From the line that contains "Instruction: Toggle sort" to the end of the entries, write out every line exactly, including both ends, and nothing more.

Stored items from a collection:
-------------------------
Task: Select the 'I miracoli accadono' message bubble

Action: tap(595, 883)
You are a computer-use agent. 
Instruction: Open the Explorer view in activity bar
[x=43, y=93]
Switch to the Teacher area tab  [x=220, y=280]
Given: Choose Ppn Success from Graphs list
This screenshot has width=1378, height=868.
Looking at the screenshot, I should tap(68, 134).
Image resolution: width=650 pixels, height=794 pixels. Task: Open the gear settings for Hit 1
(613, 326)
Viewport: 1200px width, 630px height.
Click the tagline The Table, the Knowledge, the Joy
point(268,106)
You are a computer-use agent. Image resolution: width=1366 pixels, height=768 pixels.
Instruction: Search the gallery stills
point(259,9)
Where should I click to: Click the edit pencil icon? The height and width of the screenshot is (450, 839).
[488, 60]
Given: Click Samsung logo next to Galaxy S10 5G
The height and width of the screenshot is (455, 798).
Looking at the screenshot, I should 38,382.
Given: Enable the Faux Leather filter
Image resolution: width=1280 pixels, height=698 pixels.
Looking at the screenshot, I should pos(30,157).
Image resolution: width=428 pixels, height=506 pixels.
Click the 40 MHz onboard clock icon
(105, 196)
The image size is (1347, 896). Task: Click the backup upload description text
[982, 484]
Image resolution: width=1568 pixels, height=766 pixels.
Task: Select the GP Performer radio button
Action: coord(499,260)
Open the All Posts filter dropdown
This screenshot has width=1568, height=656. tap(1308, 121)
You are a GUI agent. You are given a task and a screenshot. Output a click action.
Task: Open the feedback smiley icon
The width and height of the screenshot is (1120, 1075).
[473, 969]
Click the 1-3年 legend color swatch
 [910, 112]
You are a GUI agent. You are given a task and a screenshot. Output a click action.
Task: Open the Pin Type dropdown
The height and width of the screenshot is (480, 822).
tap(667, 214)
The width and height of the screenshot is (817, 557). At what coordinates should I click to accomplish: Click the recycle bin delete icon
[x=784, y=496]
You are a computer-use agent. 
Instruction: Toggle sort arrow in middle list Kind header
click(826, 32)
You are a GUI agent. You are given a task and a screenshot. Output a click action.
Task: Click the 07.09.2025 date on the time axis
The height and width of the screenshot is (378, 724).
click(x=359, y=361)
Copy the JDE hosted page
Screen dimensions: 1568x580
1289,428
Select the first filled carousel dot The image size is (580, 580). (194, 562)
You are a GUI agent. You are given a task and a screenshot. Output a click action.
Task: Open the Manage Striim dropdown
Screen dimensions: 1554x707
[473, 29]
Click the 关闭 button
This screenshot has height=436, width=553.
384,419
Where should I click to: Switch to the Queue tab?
-------------------------
RESULT OF THE EXERCISE:
Instruction: Toggle sort arrow in middle list Kind header
click(826, 32)
You are a GUI agent. You are given a task and a screenshot. Output a click action.
Task: Click the 07.09.2025 date on the time axis
The height and width of the screenshot is (378, 724).
click(x=359, y=361)
Copy the JDE hosted page
Screen dimensions: 1568x580
1289,428
Select the first filled carousel dot The image size is (580, 580). (194, 562)
You are a GUI agent. You are given a task and a screenshot. Output a click action.
Task: Open the Manage Striim dropdown
Screen dimensions: 1554x707
[473, 29]
Click the 关闭 button
This screenshot has height=436, width=553.
384,419
Where should I click to: Switch to the Queue tab?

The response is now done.